**Exercise directions**
Retype, word for word, every line starting at the line with "You are a GUI" and ending with the final line of the entries; skip the pictures.

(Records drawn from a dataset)
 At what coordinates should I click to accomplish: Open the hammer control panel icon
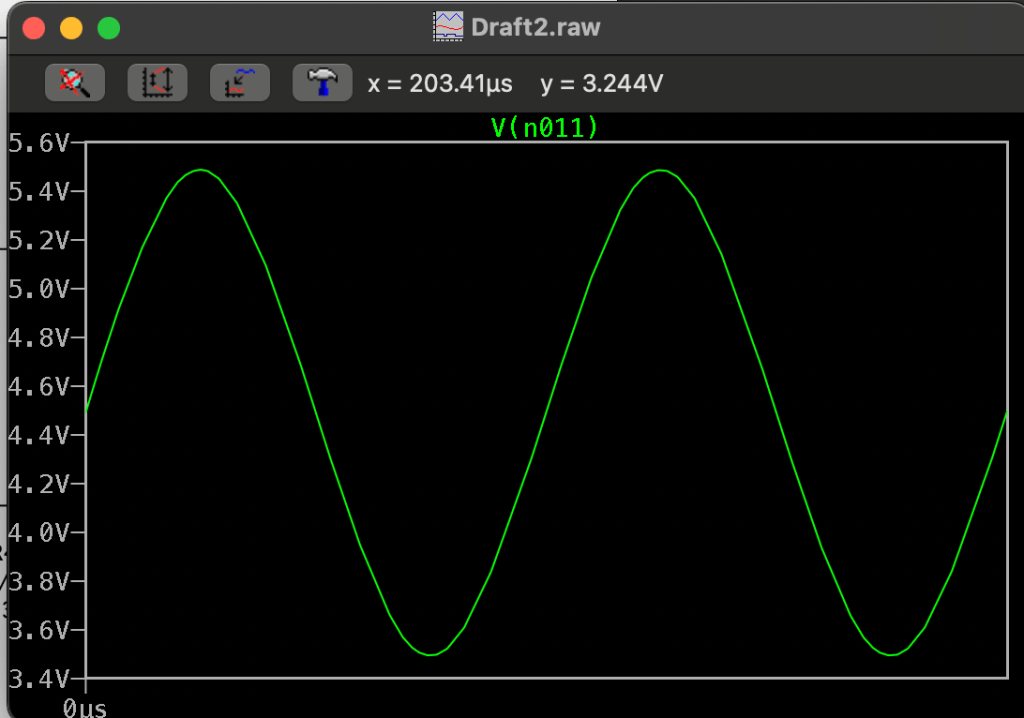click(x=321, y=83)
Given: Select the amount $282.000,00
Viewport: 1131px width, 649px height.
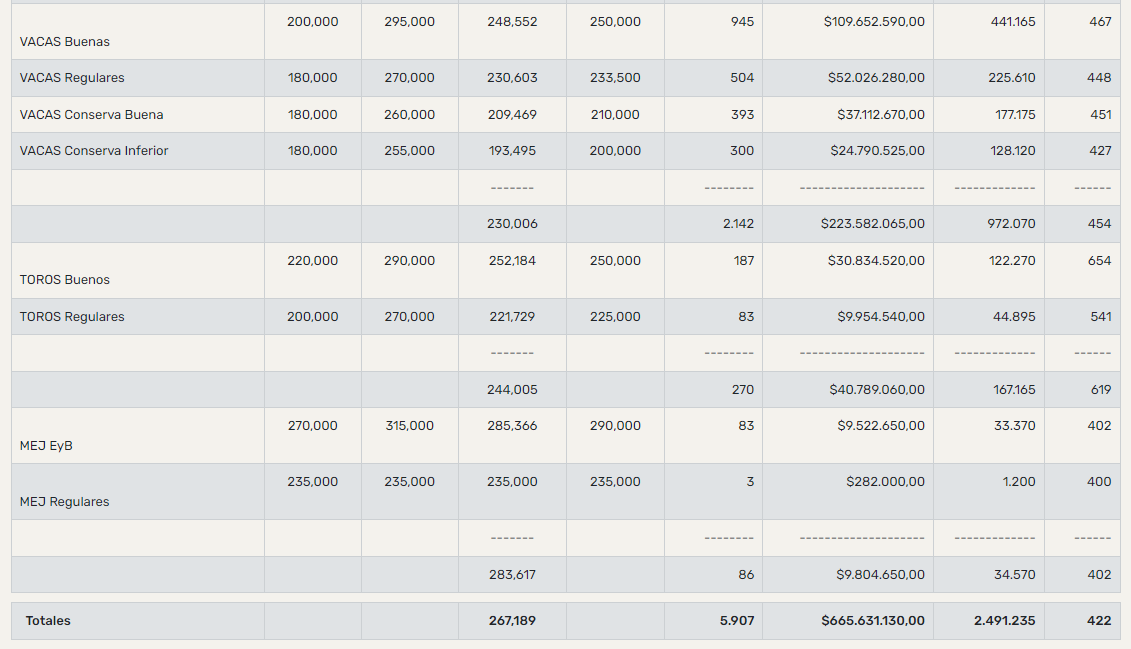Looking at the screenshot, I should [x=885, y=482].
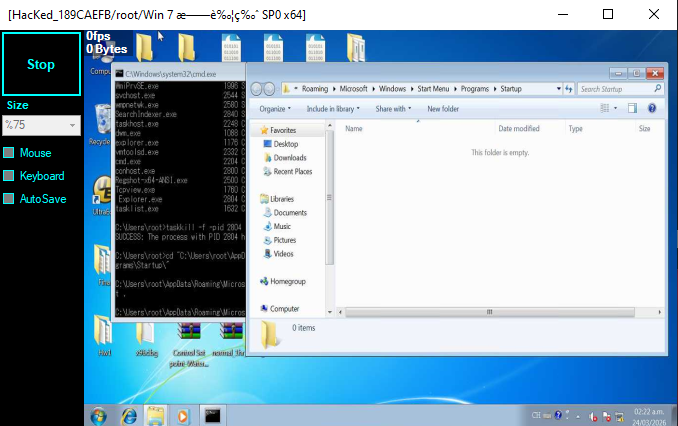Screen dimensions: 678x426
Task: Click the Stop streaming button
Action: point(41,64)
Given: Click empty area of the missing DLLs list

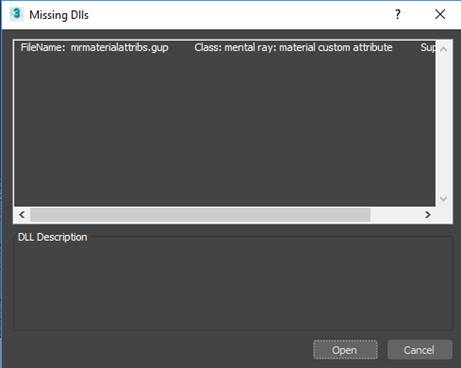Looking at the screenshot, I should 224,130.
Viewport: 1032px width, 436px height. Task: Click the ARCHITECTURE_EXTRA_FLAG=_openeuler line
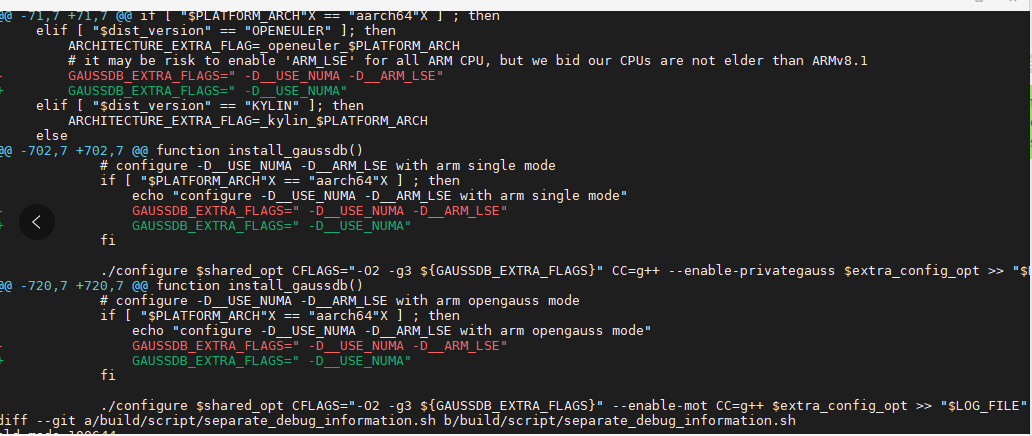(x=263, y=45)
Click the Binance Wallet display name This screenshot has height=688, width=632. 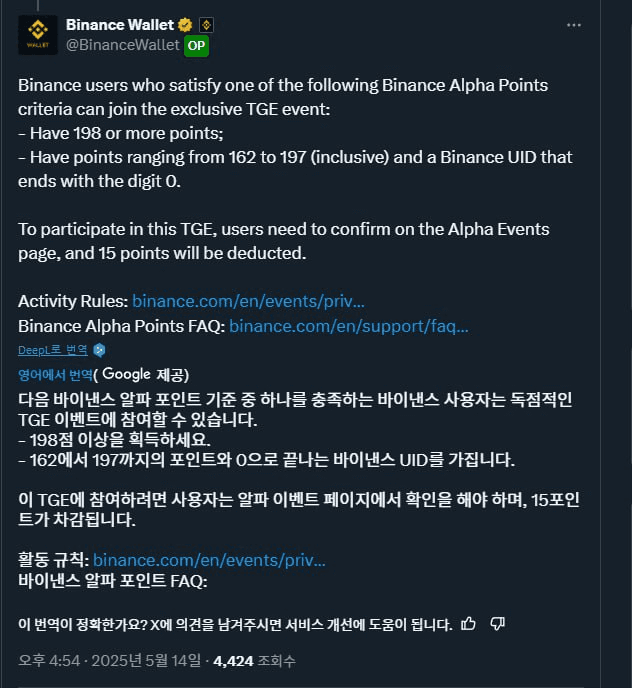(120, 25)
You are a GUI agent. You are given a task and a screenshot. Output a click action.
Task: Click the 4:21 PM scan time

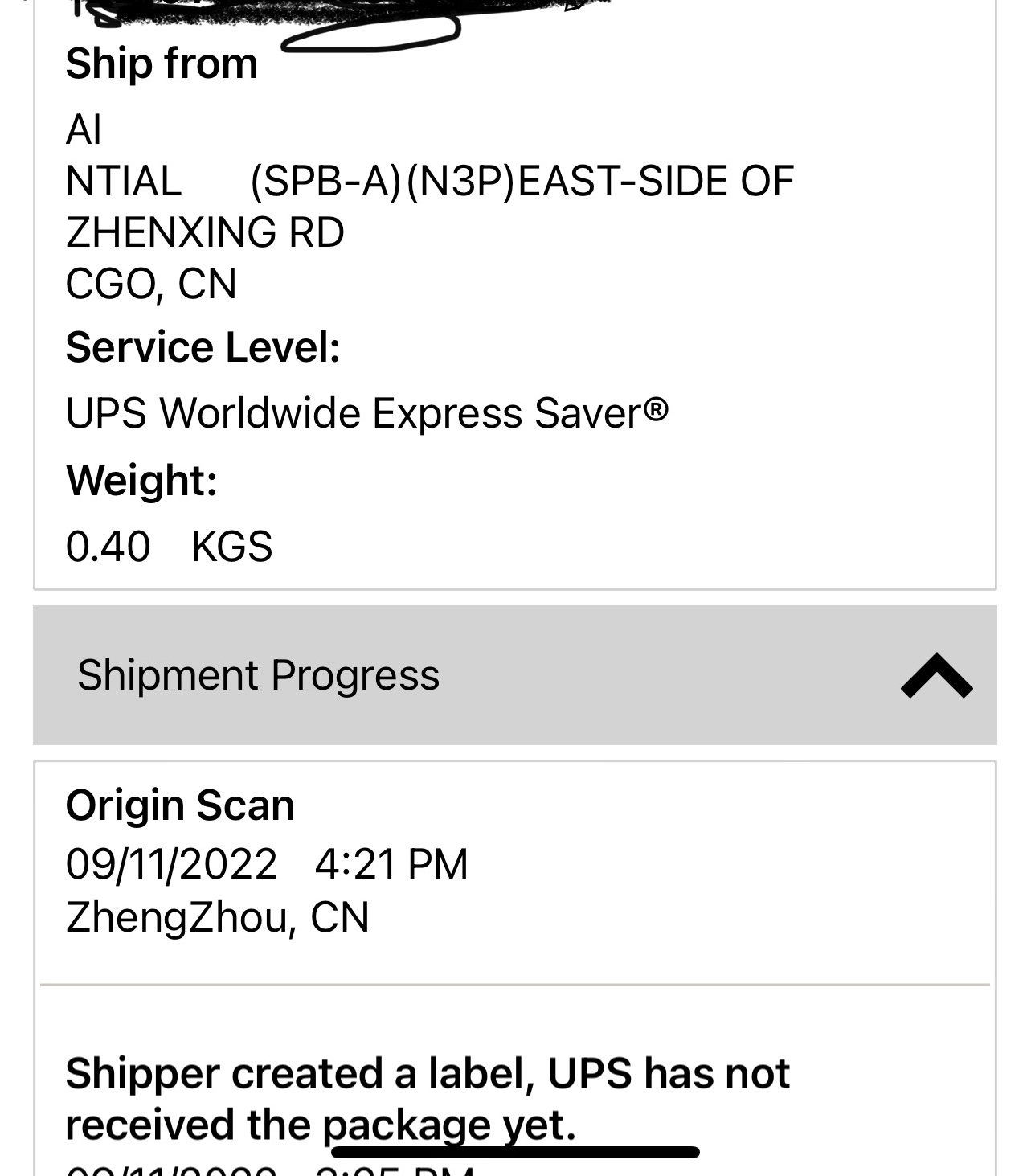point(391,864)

**Solution**
You are a GUI agent. You are given a task and a screenshot. Output a click action.
Task: Click the 4:21 PM scan time

point(391,864)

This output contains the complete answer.